In 1964, he married Cynthia Abrams, daughter of Emerson Radio & Phonograph Corporation co-founder Benjamin Abrams; they divorced in 1981. They had two children.

In 1985, he married his second wife, Claudia Heffner, a former fashion model, with whom he has eight children.

Among Peltz's children are actors Nicola Peltz (born 1995) and Will Peltz (born 1986). His son Brad Peltz (born 1989) was drafted by the Ottawa Senators hockey team, which Nelson Peltz himself was once rumored to have an interest in buying. His daughter Nicola married Brooklyn Beckham, in a Jewish ceremony on April 9, 2022. His son Will married American fashion model Kenya Kinski-Jones, daughter of American record producer Quincy Jones and German actress Nastassja Kinski, on June 13, 2026.

Peltz resides at his home, Montsorrel, in Palm Beach, Florida.
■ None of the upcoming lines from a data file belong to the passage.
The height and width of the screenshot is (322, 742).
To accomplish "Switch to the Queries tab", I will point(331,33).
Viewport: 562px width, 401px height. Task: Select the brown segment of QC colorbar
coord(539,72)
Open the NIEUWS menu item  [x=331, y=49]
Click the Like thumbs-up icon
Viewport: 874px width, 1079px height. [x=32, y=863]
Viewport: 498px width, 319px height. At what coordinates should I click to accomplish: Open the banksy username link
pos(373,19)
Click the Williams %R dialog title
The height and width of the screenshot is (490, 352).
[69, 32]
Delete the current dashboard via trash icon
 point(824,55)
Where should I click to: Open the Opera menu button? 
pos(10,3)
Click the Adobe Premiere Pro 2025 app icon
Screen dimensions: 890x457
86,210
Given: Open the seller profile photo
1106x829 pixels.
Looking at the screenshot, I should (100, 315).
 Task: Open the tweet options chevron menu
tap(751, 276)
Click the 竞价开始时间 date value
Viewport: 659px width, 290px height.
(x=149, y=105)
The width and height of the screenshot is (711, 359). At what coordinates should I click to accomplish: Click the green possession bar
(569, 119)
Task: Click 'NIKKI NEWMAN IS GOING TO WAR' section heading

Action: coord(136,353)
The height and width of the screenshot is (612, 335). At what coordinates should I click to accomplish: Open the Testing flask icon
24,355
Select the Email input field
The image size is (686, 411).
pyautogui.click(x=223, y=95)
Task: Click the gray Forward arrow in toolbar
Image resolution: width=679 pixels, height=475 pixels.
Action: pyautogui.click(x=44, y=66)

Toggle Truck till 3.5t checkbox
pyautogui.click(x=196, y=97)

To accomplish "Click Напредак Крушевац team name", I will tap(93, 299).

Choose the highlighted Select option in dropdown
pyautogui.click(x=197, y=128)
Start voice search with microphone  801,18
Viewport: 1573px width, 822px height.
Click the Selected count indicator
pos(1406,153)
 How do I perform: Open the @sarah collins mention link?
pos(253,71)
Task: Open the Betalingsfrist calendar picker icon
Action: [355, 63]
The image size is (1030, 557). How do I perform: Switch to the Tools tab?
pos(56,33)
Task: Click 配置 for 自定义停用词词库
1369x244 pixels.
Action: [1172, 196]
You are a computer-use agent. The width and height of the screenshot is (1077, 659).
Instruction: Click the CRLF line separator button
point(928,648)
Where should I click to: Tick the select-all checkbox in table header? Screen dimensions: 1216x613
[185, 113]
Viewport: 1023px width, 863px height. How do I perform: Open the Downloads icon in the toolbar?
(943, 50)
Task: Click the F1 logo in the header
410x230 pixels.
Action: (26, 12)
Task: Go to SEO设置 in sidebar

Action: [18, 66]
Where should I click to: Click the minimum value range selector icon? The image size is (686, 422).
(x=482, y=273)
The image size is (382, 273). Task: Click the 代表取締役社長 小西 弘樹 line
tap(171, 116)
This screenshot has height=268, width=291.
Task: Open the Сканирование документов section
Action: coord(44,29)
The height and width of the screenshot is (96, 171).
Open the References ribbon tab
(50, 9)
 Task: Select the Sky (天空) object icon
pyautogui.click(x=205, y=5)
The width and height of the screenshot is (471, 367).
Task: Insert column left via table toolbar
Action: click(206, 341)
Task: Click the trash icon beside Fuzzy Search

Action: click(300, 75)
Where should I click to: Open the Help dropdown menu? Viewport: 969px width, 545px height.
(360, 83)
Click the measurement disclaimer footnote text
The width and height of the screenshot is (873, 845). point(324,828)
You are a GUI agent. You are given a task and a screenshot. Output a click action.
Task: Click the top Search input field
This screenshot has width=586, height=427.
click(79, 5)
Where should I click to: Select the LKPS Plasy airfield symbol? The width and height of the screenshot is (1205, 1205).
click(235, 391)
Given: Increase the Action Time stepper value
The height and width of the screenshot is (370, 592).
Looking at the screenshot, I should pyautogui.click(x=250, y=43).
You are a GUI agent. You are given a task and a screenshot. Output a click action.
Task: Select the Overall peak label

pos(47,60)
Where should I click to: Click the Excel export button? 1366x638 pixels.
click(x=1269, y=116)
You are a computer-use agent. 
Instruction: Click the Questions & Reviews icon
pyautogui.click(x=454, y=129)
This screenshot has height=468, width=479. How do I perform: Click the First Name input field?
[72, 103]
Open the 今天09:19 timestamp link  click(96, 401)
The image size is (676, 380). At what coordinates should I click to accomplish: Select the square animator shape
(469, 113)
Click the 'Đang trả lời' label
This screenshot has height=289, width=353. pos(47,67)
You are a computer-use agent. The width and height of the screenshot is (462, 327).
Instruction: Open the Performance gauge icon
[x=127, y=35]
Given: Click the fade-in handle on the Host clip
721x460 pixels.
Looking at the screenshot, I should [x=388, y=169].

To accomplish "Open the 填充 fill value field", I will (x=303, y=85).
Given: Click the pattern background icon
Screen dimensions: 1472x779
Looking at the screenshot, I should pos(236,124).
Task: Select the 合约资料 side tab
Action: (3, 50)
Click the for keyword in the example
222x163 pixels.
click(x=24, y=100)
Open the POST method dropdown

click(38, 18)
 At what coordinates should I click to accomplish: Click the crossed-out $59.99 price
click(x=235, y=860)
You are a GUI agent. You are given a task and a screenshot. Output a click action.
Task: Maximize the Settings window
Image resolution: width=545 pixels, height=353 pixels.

The property was previously owned by Robert R. Young and his wife Anita. In 2015, he began a refurbishment and expansion project for the property. He also resides in Bedford, New York.

===Politics===
Peltz has been described as a "notable Republican donor", though he has described his own sympathies as centrist, saying "this country operates way better between center-right and center-left". He is a longtime friend and supporter of Democratic U.S. Senator Joe Manchin, whom he has credited with "keeping our elected officials somewhere in the middle".

In 2020, Peltz organized a fundraiser in support of the re-election campaign of President Donald Trump, but following the storming of the United States Capitol on January 6, 2021, Peltz said on CNBC on January 7, "I voted for [Trump] in this past election in November. Today I'm sorry I did that." During the 2024 Republican Party presidential primaries, Peltz was an early supporter of the campaign of Ron DeSantis, though he was later reported to express misgivings over DeSantis' support for banning abortion after the sixth week of pregnancy. After Trump became the presumptive Republican nominee, Peltz said he would reluctantly vote for him, telling the Financial Times that he disagreed with President Joe Biden's immigration policies and expressing skepticism over Biden's age and health.

==Wealth and donations==

In February 2014, Forbes listed Peltz as one of the 25 highest-earning hedge fund managers in 2013, with total earnings of $430 million, ranked 16th.

According to Forbes Magazine, Peltz had a net worth of $1.51 billion as of February 2017. This made him the 432nd-richest person in the US. As of October 2021, his net worth was estimated at US$1.7 billion.

In 2005, Peltz was among 53 entities that contributed the maximum of $250,000 to the second inauguration of President George W. Bush. He is also a contributor to Zionist causes. Peltz has sat on the Board of Trustees of New York-Presbyterian Hospital since 2019.

=== Awards and recognition ===
Peltz was said by the National Association of Corporate Directors (NACD) in 2010, 2011, and 2012 to be among the most influential people in global corporate governance.